#### Data for this task

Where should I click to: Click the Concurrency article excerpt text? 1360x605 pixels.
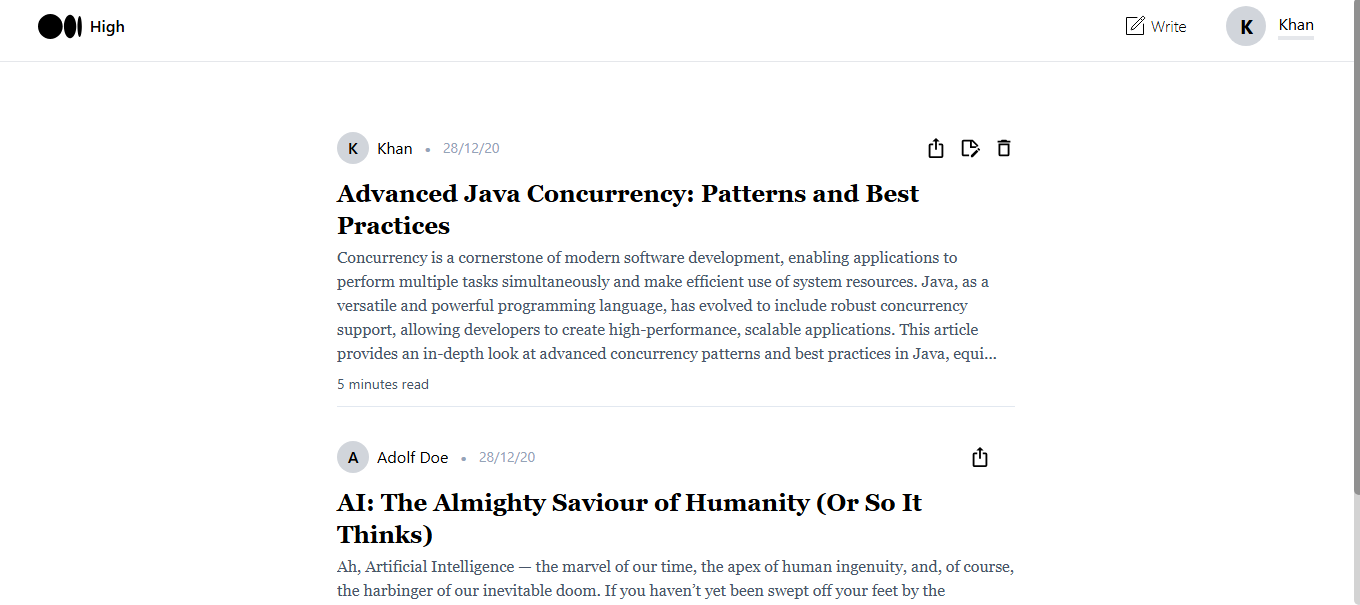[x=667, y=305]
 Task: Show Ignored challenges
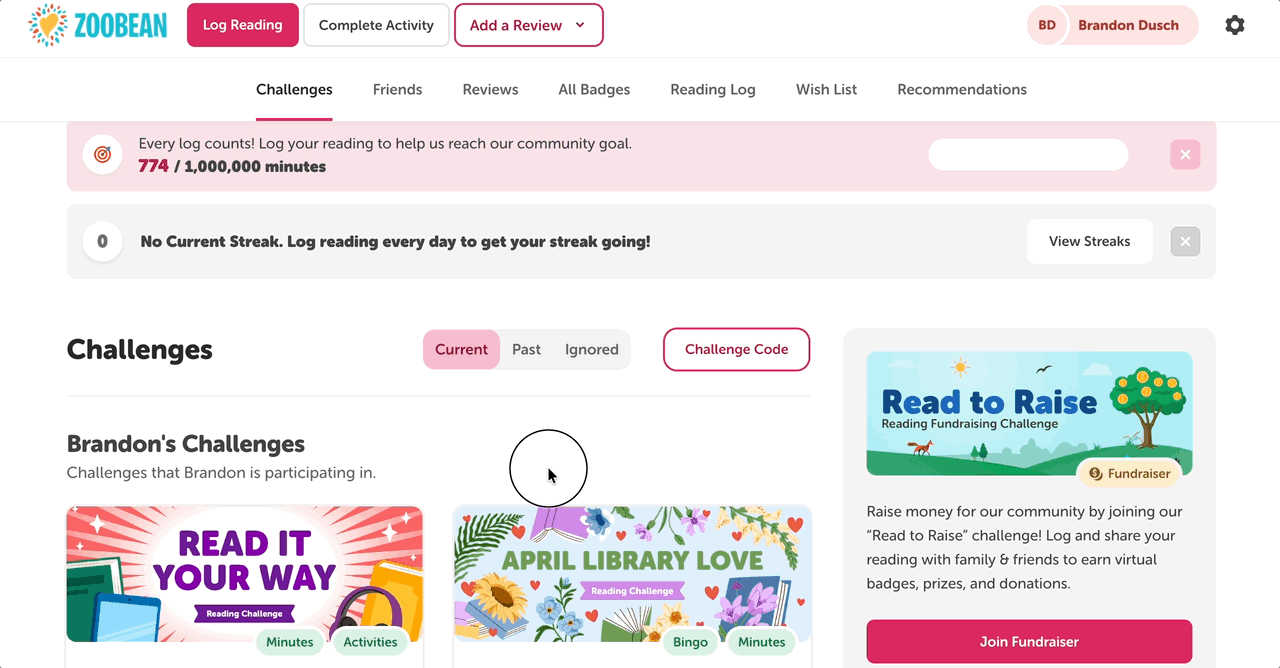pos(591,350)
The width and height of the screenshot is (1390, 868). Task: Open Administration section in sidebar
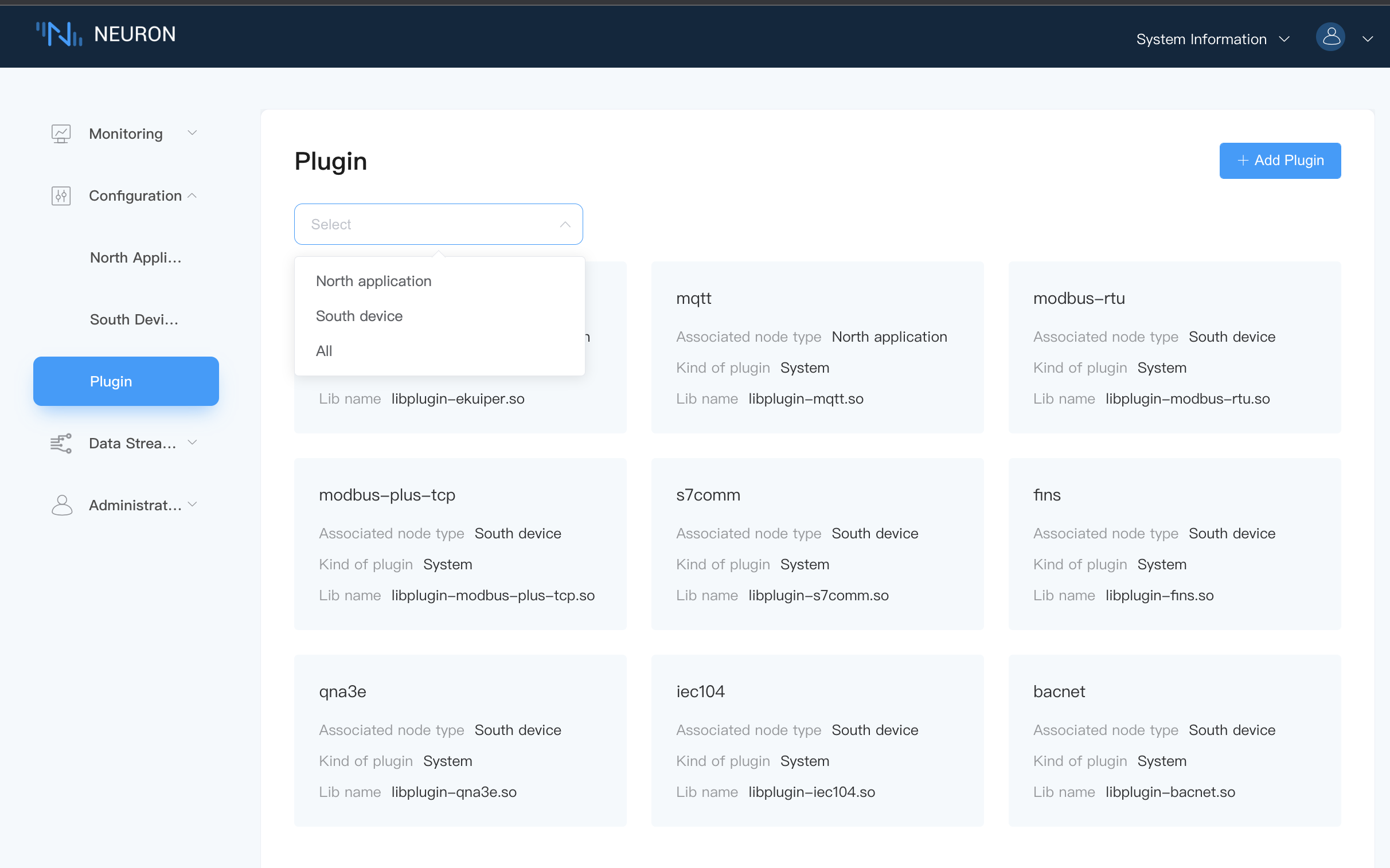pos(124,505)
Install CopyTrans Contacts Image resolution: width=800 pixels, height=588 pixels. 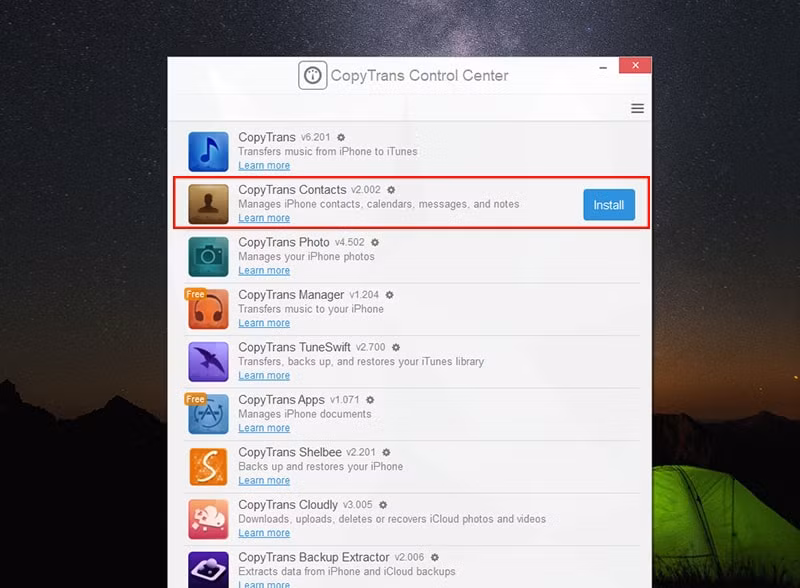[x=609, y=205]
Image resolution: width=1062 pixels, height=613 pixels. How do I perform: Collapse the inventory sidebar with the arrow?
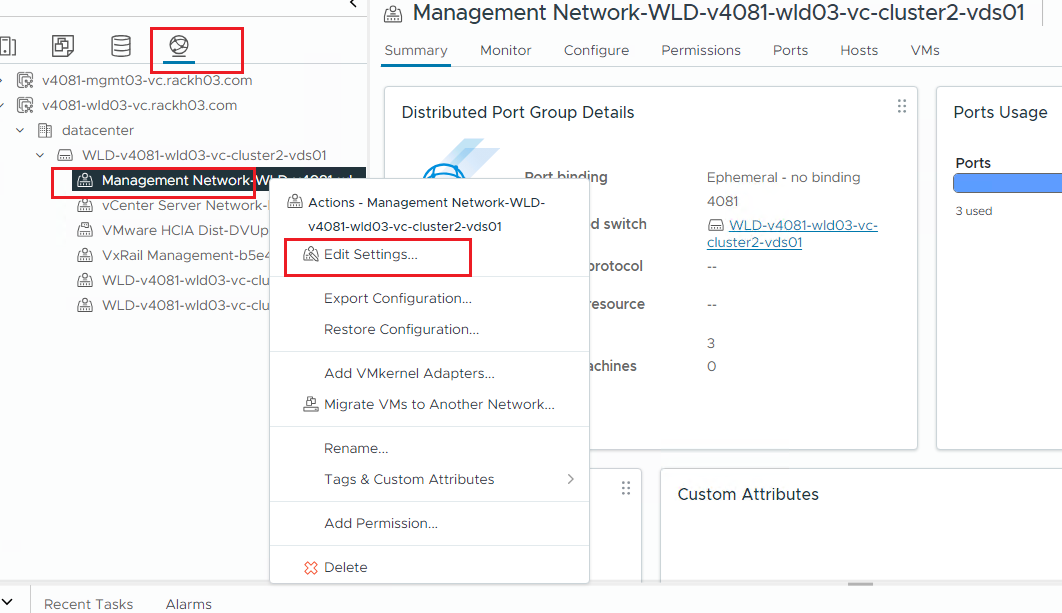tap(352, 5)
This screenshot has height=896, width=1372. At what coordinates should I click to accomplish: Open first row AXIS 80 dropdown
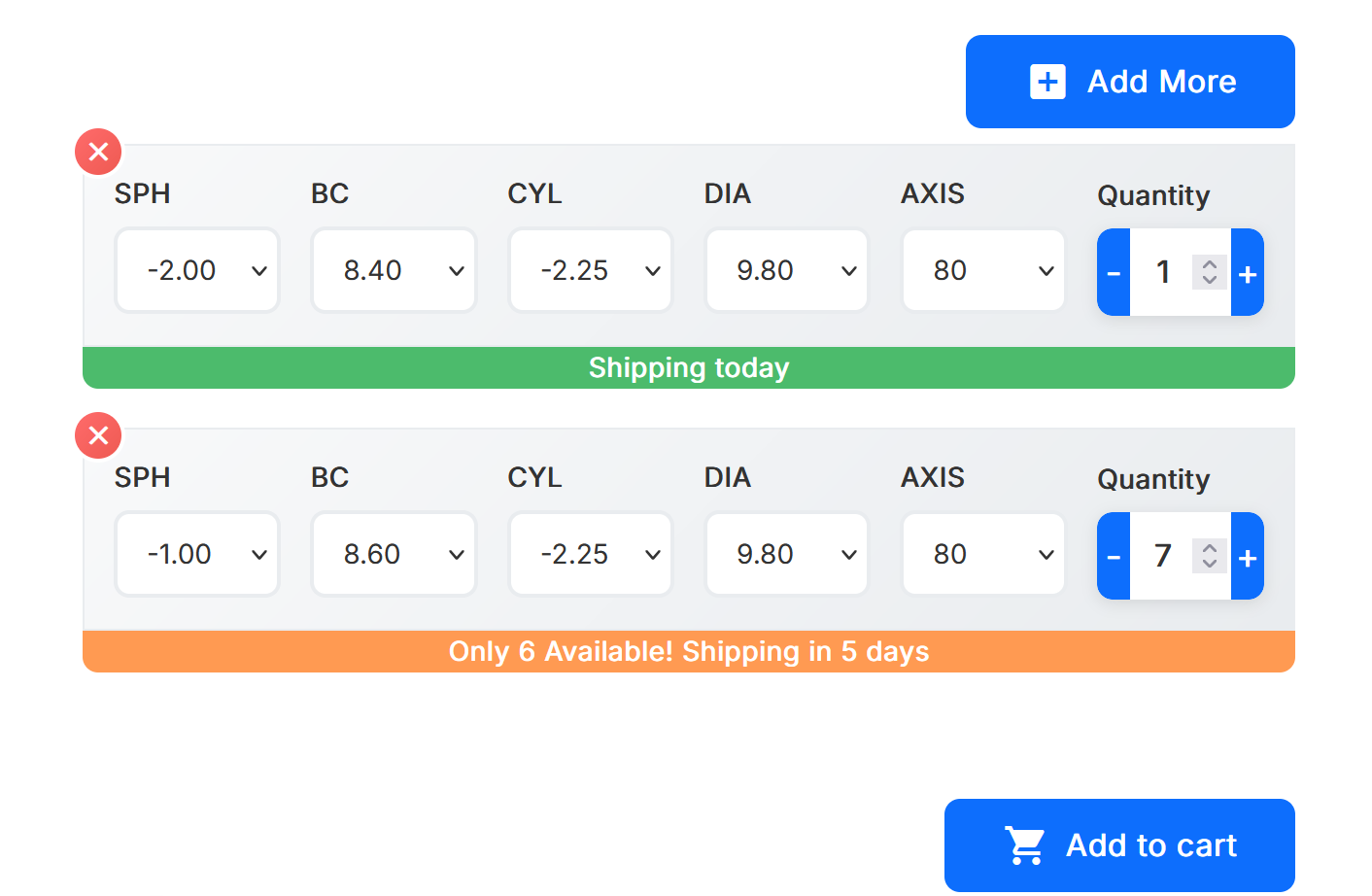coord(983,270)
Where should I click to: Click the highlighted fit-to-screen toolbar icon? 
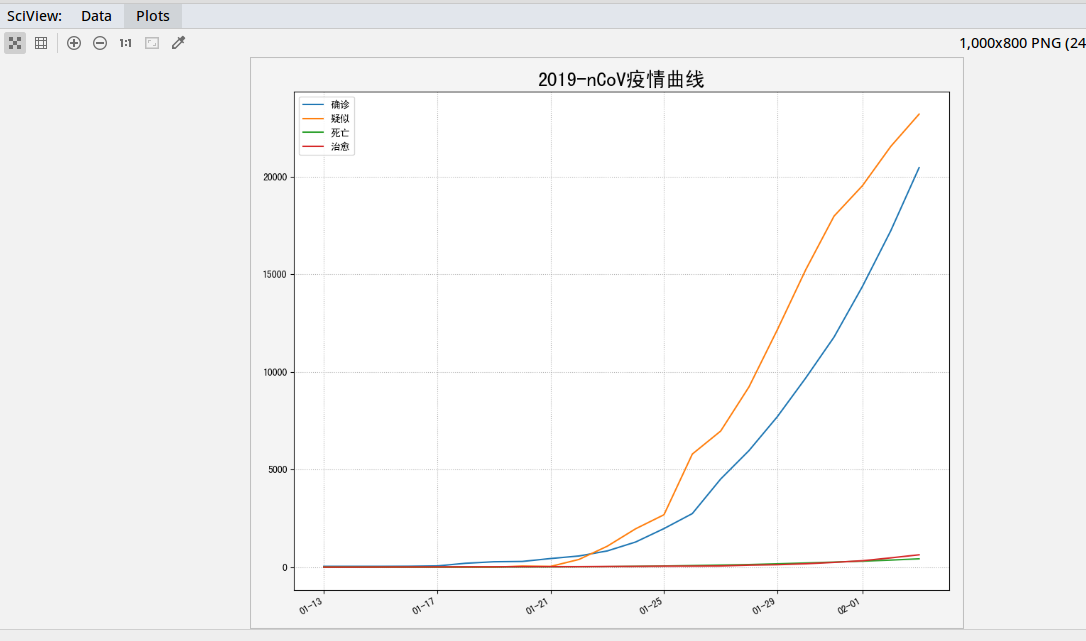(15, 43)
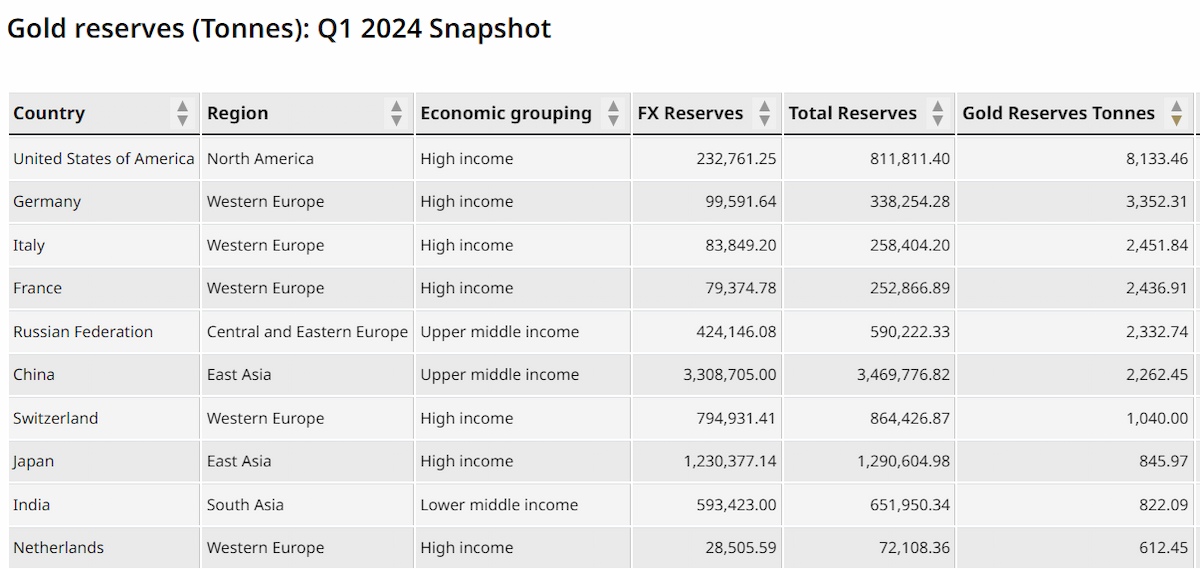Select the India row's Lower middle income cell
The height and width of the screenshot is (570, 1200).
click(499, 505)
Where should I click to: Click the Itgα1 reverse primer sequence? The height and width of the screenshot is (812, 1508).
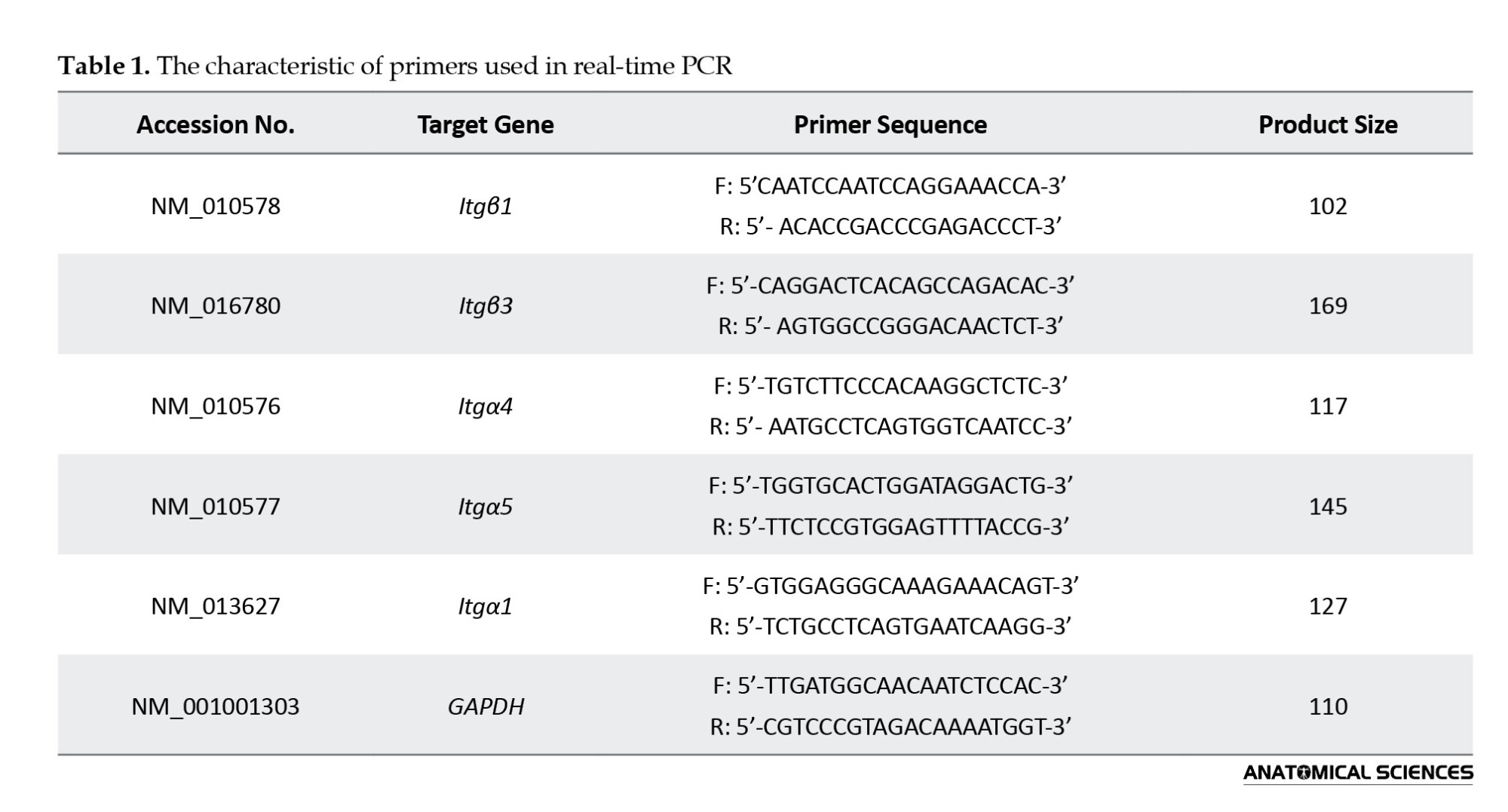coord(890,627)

########

Work order: Beginning with the line where "Where should I click to: Click the highlighted" appears, restate word for word every line down to the last one in the data, but keep the pictures out.

Problem solution:
Where should I click to: Click the highlighted fit-to-screen toolbar icon? 
(15, 43)
Select the India row's Lower middle income cell
The height and width of the screenshot is (570, 1200).
click(499, 505)
Where should I click to: Click the Itgα1 reverse primer sequence? The height and width of the screenshot is (812, 1508).
coord(890,627)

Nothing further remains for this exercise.